• EXERCISE BRIEF:
Can you render the listing below as a Markdown table with the columns Row and Entry, numbering each line in order and skipping any blank lines?

• RAW RECORDS:

==*==

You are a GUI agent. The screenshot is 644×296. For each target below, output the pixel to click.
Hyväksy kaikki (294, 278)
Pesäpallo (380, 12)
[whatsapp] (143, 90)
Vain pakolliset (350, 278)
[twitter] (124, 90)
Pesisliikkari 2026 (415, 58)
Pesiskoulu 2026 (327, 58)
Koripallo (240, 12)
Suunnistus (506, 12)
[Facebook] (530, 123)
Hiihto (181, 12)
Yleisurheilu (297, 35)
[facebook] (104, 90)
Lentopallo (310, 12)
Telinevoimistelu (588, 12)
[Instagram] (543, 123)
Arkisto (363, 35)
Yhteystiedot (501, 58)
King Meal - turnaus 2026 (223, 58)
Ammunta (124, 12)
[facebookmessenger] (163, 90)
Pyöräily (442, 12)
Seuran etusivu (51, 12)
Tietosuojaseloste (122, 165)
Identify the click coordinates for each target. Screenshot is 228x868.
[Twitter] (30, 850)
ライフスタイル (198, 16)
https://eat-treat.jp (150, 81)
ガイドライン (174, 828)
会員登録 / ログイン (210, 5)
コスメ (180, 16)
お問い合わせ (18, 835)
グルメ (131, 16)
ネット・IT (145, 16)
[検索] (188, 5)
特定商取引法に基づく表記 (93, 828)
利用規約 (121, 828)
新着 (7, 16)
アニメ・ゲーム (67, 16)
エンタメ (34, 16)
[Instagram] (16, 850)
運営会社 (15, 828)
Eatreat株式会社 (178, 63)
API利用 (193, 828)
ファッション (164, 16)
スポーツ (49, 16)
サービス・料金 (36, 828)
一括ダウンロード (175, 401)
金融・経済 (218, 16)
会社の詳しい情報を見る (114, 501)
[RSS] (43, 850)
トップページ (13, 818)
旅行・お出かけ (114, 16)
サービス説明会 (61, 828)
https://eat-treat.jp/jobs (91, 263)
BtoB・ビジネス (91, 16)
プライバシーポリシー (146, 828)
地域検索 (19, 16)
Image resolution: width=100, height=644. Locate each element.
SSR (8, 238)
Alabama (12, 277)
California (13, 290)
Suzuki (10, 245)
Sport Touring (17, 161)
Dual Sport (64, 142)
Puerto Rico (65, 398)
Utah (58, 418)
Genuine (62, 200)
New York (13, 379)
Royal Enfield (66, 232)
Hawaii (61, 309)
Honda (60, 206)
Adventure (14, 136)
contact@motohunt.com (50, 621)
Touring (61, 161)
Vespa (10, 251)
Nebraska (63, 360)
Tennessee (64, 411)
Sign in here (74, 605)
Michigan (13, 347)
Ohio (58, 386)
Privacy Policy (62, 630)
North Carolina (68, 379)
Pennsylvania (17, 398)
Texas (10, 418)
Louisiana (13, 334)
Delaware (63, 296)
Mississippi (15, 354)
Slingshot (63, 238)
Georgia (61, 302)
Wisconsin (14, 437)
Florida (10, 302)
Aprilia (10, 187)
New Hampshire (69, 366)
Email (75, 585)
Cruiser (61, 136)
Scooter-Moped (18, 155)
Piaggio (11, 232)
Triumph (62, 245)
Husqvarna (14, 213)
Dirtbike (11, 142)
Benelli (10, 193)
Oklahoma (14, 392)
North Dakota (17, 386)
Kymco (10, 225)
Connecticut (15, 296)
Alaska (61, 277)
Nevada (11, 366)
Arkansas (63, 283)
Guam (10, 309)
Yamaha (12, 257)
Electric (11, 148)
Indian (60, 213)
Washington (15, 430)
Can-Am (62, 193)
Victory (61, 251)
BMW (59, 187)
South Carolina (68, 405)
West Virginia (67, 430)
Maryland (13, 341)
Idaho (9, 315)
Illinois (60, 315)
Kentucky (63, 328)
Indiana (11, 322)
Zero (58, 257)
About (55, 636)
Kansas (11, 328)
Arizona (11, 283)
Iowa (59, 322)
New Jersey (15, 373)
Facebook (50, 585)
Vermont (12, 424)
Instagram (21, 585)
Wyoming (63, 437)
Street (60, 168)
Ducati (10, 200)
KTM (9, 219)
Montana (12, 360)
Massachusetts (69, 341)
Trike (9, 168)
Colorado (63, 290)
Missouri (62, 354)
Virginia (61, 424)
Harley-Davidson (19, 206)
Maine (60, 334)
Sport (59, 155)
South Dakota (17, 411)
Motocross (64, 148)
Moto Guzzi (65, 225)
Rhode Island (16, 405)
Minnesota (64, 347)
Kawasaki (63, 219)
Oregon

==*==

• OUTPUT FOR THIS TASK:
| Row | Entry |
|---|---|
| 1 | You are a GUI agent. The screenshot is 644×296. For each target below, output the pixel to click. |
| 2 | Hyväksy kaikki (294, 278) |
| 3 | Pesäpallo (380, 12) |
| 4 | [whatsapp] (143, 90) |
| 5 | Vain pakolliset (350, 278) |
| 6 | [twitter] (124, 90) |
| 7 | Pesisliikkari 2026 (415, 58) |
| 8 | Pesiskoulu 2026 (327, 58) |
| 9 | Koripallo (240, 12) |
| 10 | Suunnistus (506, 12) |
| 11 | [Facebook] (530, 123) |
| 12 | Hiihto (181, 12) |
| 13 | Yleisurheilu (297, 35) |
| 14 | [facebook] (104, 90) |
| 15 | Lentopallo (310, 12) |
| 16 | Telinevoimistelu (588, 12) |
| 17 | [Instagram] (543, 123) |
| 18 | Arkisto (363, 35) |
| 19 | Yhteystiedot (501, 58) |
| 20 | King Meal - turnaus 2026 (223, 58) |
| 21 | Ammunta (124, 12) |
| 22 | [facebookmessenger] (163, 90) |
| 23 | Pyöräily (442, 12) |
| 24 | Seuran etusivu (51, 12) |
| 25 | Tietosuojaseloste (122, 165) |
| 26 | Identify the click coordinates for each target. Screenshot is 228x868. |
| 27 | [Twitter] (30, 850) |
| 28 | ライフスタイル (198, 16) |
| 29 | https://eat-treat.jp (150, 81) |
| 30 | ガイドライン (174, 828) |
| 31 | 会員登録 / ログイン (210, 5) |
| 32 | コスメ (180, 16) |
| 33 | お問い合わせ (18, 835) |
| 34 | グルメ (131, 16) |
| 35 | ネット・IT (145, 16) |
| 36 | [検索] (188, 5) |
| 37 | 特定商取引法に基づく表記 (93, 828) |
| 38 | 利用規約 (121, 828) |
| 39 | 新着 (7, 16) |
| 40 | アニメ・ゲーム (67, 16) |
| 41 | エンタメ (34, 16) |
| 42 | [Instagram] (16, 850) |
| 43 | 運営会社 (15, 828) |
| 44 | Eatreat株式会社 (178, 63) |
| 45 | API利用 (193, 828) |
| 46 | ファッション (164, 16) |
| 47 | スポーツ (49, 16) |
| 48 | サービス・料金 (36, 828) |
| 49 | 一括ダウンロード (175, 401) |
| 50 | 金融・経済 (218, 16) |
| 51 | 会社の詳しい情報を見る (114, 501) |
| 52 | [RSS] (43, 850) |
| 53 | トップページ (13, 818) |
| 54 | 旅行・お出かけ (114, 16) |
| 55 | サービス説明会 (61, 828) |
| 56 | https://eat-treat.jp/jobs (91, 263) |
| 57 | BtoB・ビジネス (91, 16) |
| 58 | プライバシーポリシー (146, 828) |
| 59 | 地域検索 (19, 16) |
| 60 | Image resolution: width=100, height=644. Locate each element. |
| 61 | SSR (8, 238) |
| 62 | Alabama (12, 277) |
| 63 | California (13, 290) |
| 64 | Suzuki (10, 245) |
| 65 | Sport Touring (17, 161) |
| 66 | Dual Sport (64, 142) |
| 67 | Puerto Rico (65, 398) |
| 68 | Utah (58, 418) |
| 69 | Genuine (62, 200) |
| 70 | New York (13, 379) |
| 71 | Royal Enfield (66, 232) |
| 72 | Hawaii (61, 309) |
| 73 | Honda (60, 206) |
| 74 | Adventure (14, 136) |
| 75 | contact@motohunt.com (50, 621) |
| 76 | Touring (61, 161) |
| 77 | Vespa (10, 251) |
| 78 | Nebraska (63, 360) |
| 79 | Tennessee (64, 411) |
| 80 | Sign in here (74, 605) |
| 81 | Michigan (13, 347) |
| 82 | Ohio (58, 386) |
| 83 | Privacy Policy (62, 630) |
| 84 | North Carolina (68, 379) |
| 85 | Pennsylvania (17, 398) |
| 86 | Texas (10, 418) |
| 87 | Louisiana (13, 334) |
| 88 | Delaware (63, 296) |
| 89 | Mississippi (15, 354) |
| 90 | Slingshot (63, 238) |
| 91 | Georgia (61, 302) |
| 92 | Wisconsin (14, 437) |
| 93 | Florida (10, 302) |
| 94 | Aprilia (10, 187) |
| 95 | New Hampshire (69, 366) |
| 96 | Email (75, 585) |
| 97 | Cruiser (61, 136) |
| 98 | Scooter-Moped (18, 155) |
| 99 | Piaggio (11, 232) |
| 100 | Triumph (62, 245) |
| 101 | Husqvarna (14, 213) |
| 102 | Dirtbike (11, 142) |
| 103 | Benelli (10, 193) |
| 104 | Oklahoma (14, 392) |
| 105 | North Dakota (17, 386) |
| 106 | Kymco (10, 225) |
| 107 | Connecticut (15, 296) |
| 108 | Alaska (61, 277) |
| 109 | Nevada (11, 366) |
| 110 | Arkansas (63, 283) |
| 111 | Guam (10, 309) |
| 112 | Yamaha (12, 257) |
| 113 | Electric (11, 148) |
| 114 | Indian (60, 213) |
| 115 | Washington (15, 430) |
| 116 | Can-Am (62, 193) |
| 117 | Victory (61, 251) |
| 118 | BMW (59, 187) |
| 119 | South Carolina (68, 405) |
| 120 | West Virginia (67, 430) |
| 121 | Maryland (13, 341) |
| 122 | Idaho (9, 315) |
| 123 | Illinois (60, 315) |
| 124 | Kentucky (63, 328) |
| 125 | Indiana (11, 322) |
| 126 | Zero (58, 257) |
| 127 | About (55, 636) |
| 128 | Kansas (11, 328) |
| 129 | Arizona (11, 283) |
| 130 | Iowa (59, 322) |
| 131 | New Jersey (15, 373) |
| 132 | Facebook (50, 585) |
| 133 | Vermont (12, 424) |
| 134 | Instagram (21, 585) |
| 135 | Wyoming (63, 437) |
| 136 | Street (60, 168) |
| 137 | Ducati (10, 200) |
| 138 | KTM (9, 219) |
| 139 | Montana (12, 360) |
| 140 | Massachusetts (69, 341) |
| 141 | Trike (9, 168) |
| 142 | Colorado (63, 290) |
| 143 | Missouri (62, 354) |
| 144 | Virginia (61, 424) |
| 145 | Harley-Davidson (19, 206) |
| 146 | Maine (60, 334) |
| 147 | Sport (59, 155) |
| 148 | South Dakota (17, 411) |
| 149 | Motocross (64, 148) |
| 150 | Moto Guzzi (65, 225) |
| 151 | Rhode Island (16, 405) |
| 152 | Minnesota (64, 347) |
| 153 | Kawasaki (63, 219) |
| 154 | Oregon |